## REQUIRED WORK
Skip all pictures. Set down only the lines starting at the line containing "Click into the Price amount field" and running to the end of the listing.

## AVAILABLE DATA
------------------------------
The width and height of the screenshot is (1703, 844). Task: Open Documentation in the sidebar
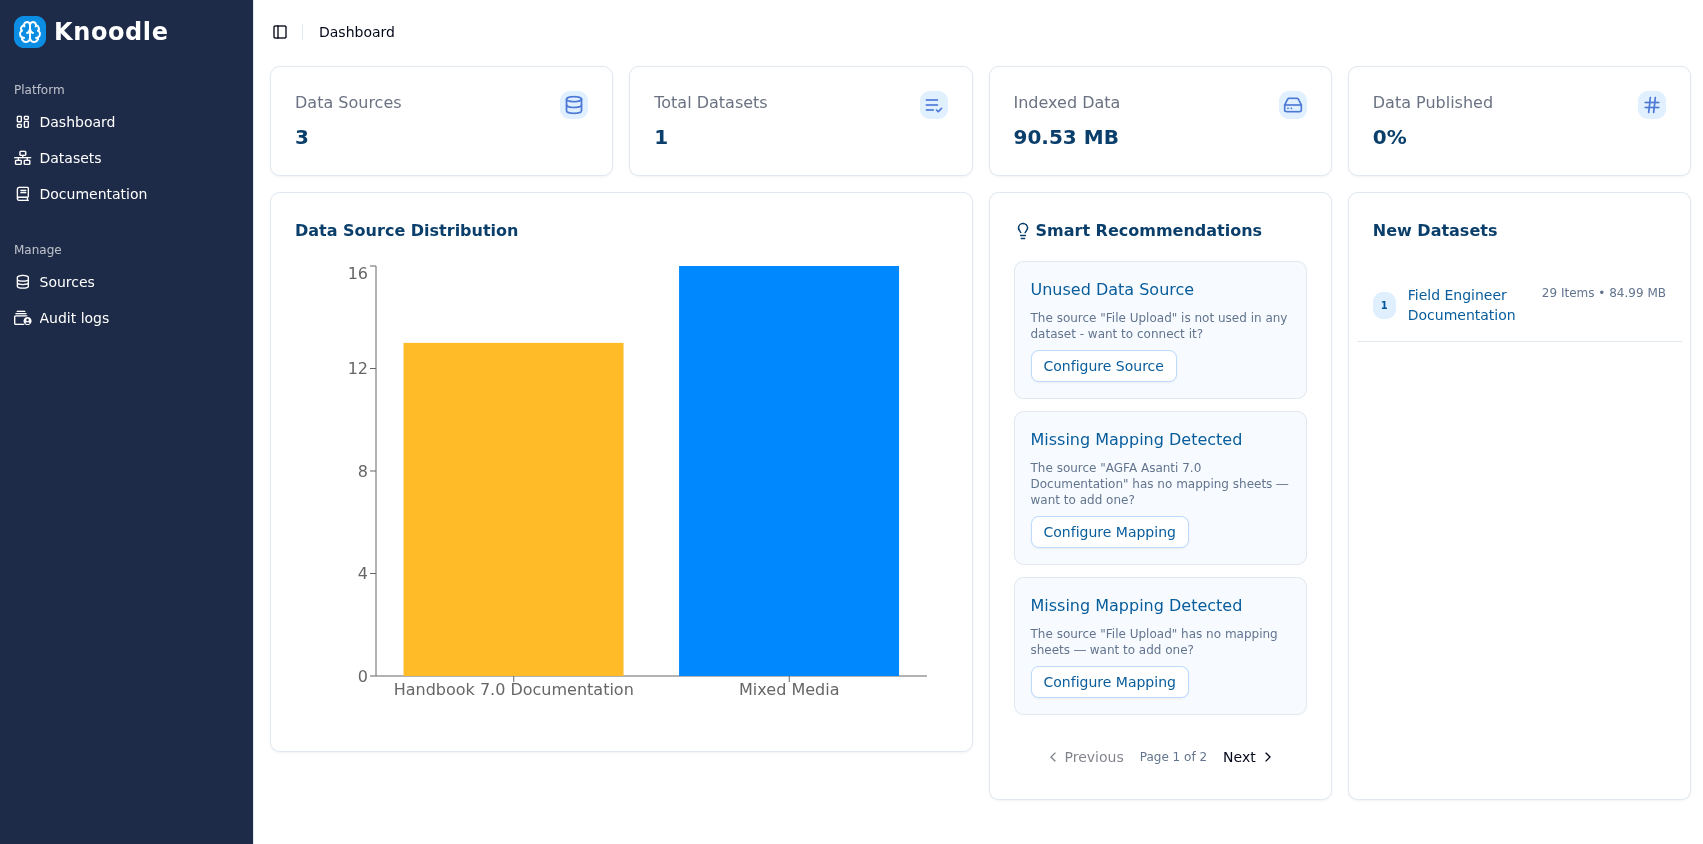pyautogui.click(x=93, y=194)
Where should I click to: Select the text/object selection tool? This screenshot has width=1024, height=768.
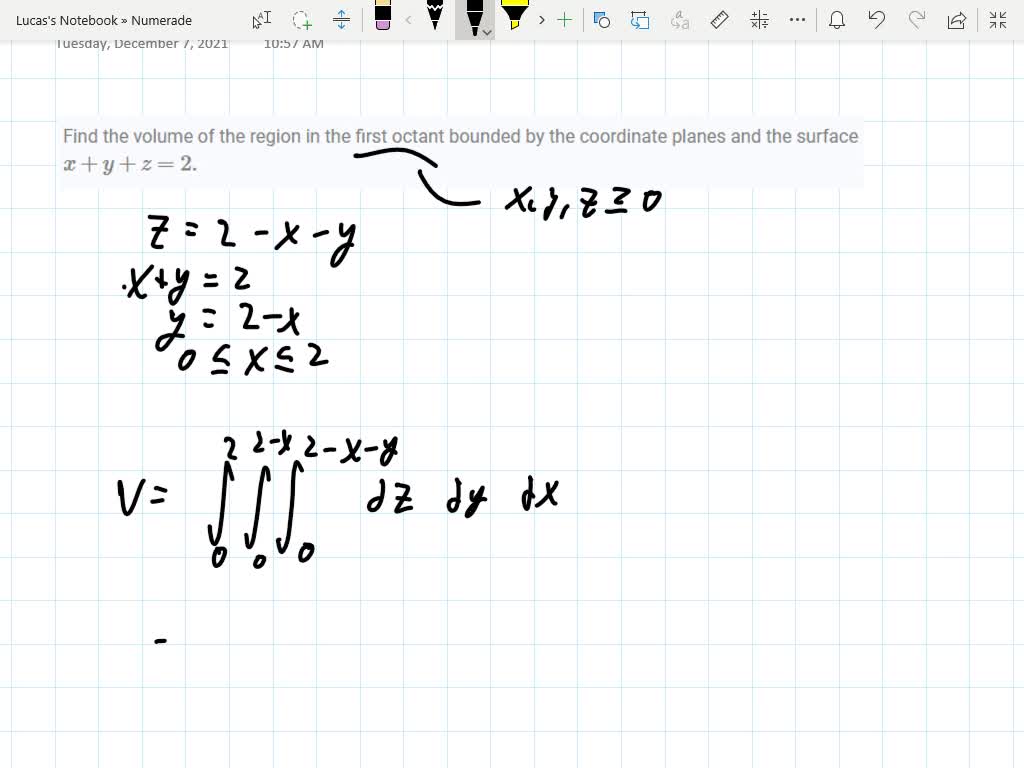coord(261,20)
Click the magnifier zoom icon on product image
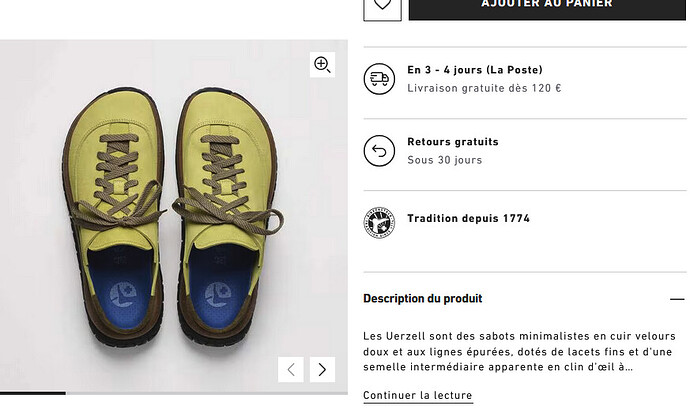Viewport: 690px width, 413px height. (x=322, y=65)
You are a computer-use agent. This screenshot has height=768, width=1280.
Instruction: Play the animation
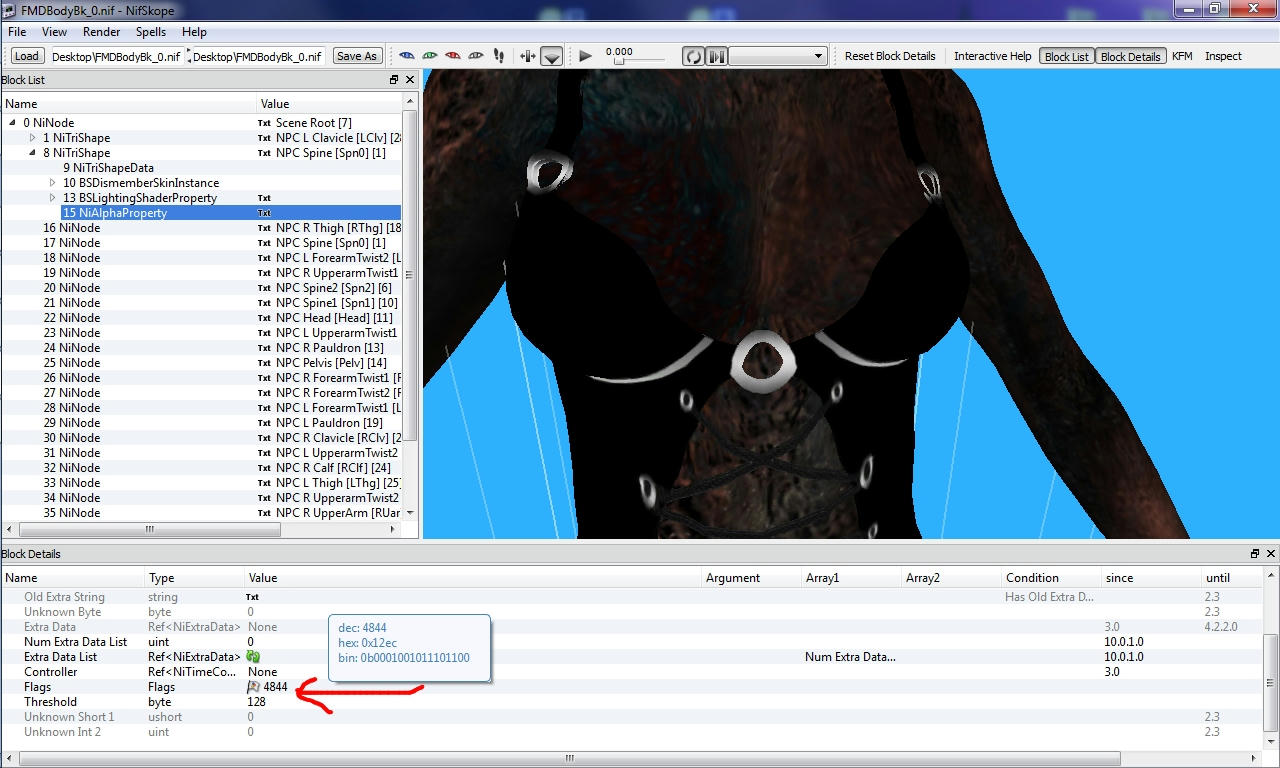586,56

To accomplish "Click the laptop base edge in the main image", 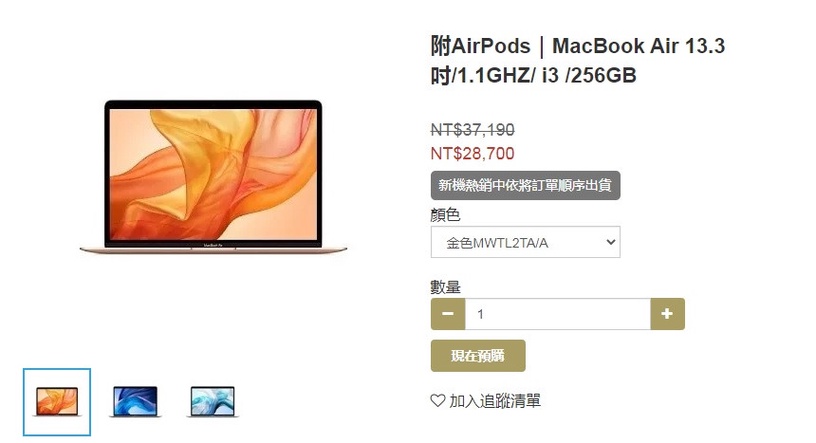I will (x=213, y=250).
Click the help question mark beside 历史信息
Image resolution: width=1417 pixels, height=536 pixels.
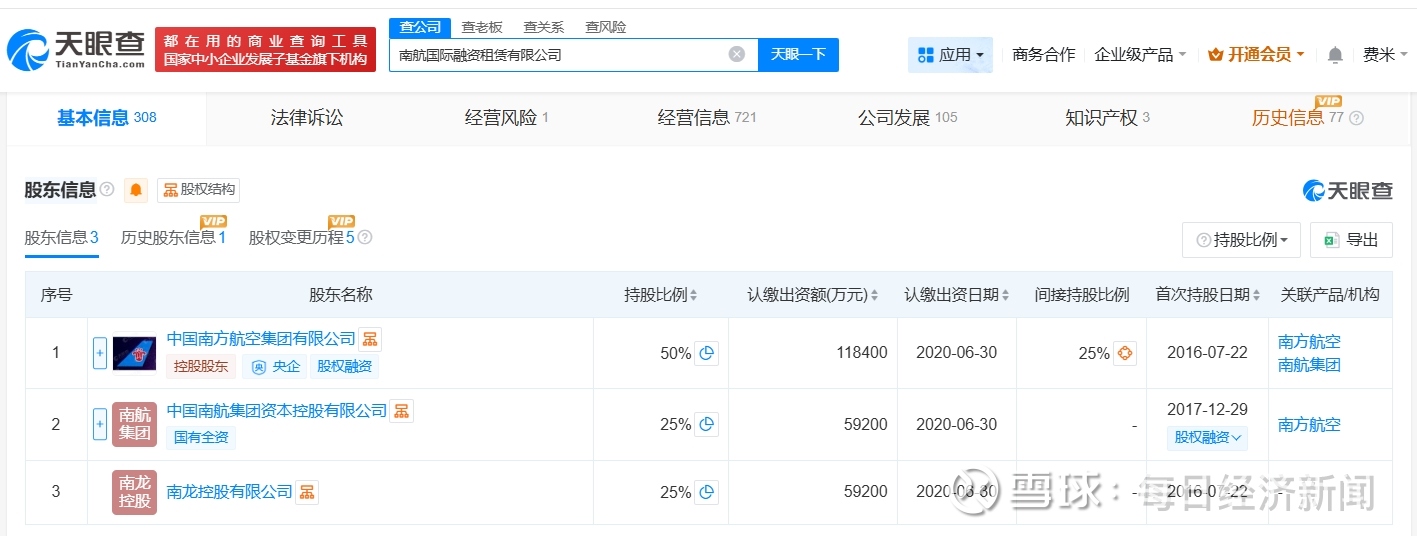pos(1356,118)
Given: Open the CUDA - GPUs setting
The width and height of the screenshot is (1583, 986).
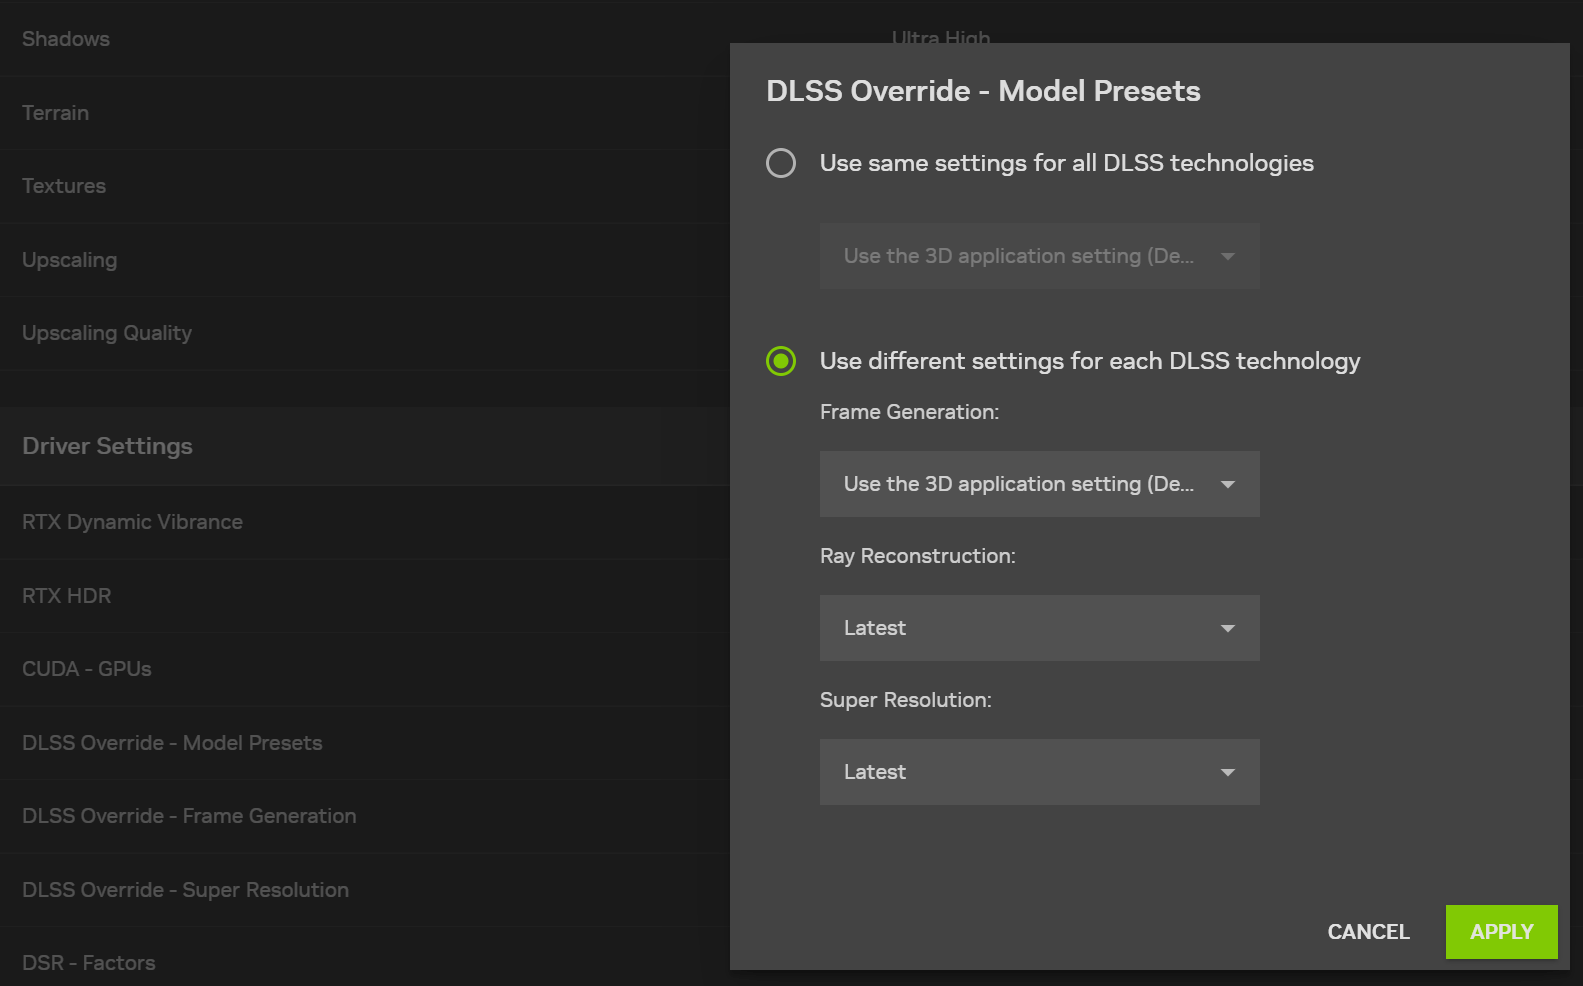Looking at the screenshot, I should pos(87,669).

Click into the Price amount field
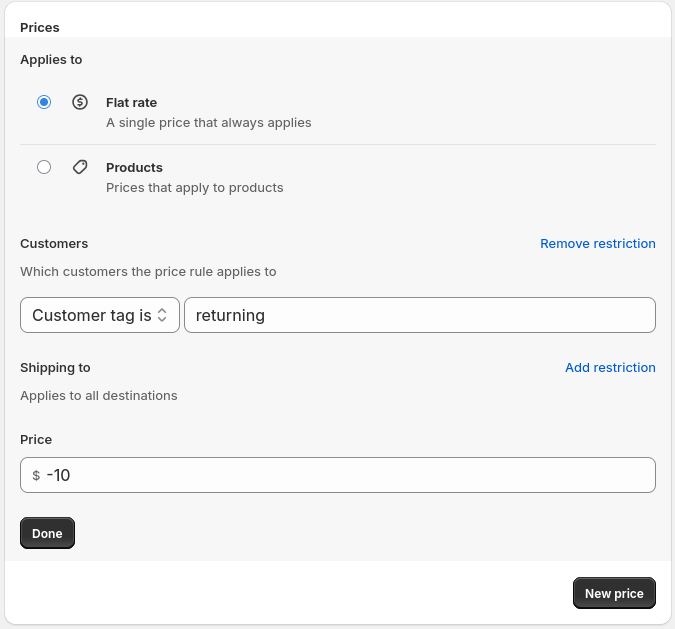coord(345,475)
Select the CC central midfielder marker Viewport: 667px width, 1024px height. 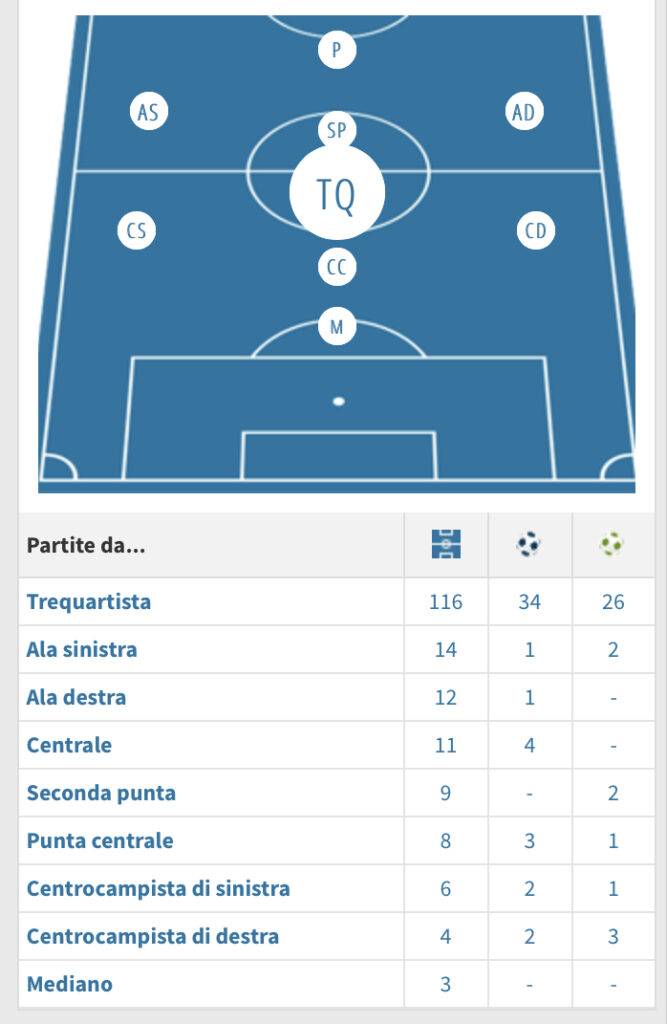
------------------------------
## RESPONSE TO THE EXERCISE
Click into the Price amount field
coord(345,475)
Select the CC central midfielder marker Viewport: 667px width, 1024px height. 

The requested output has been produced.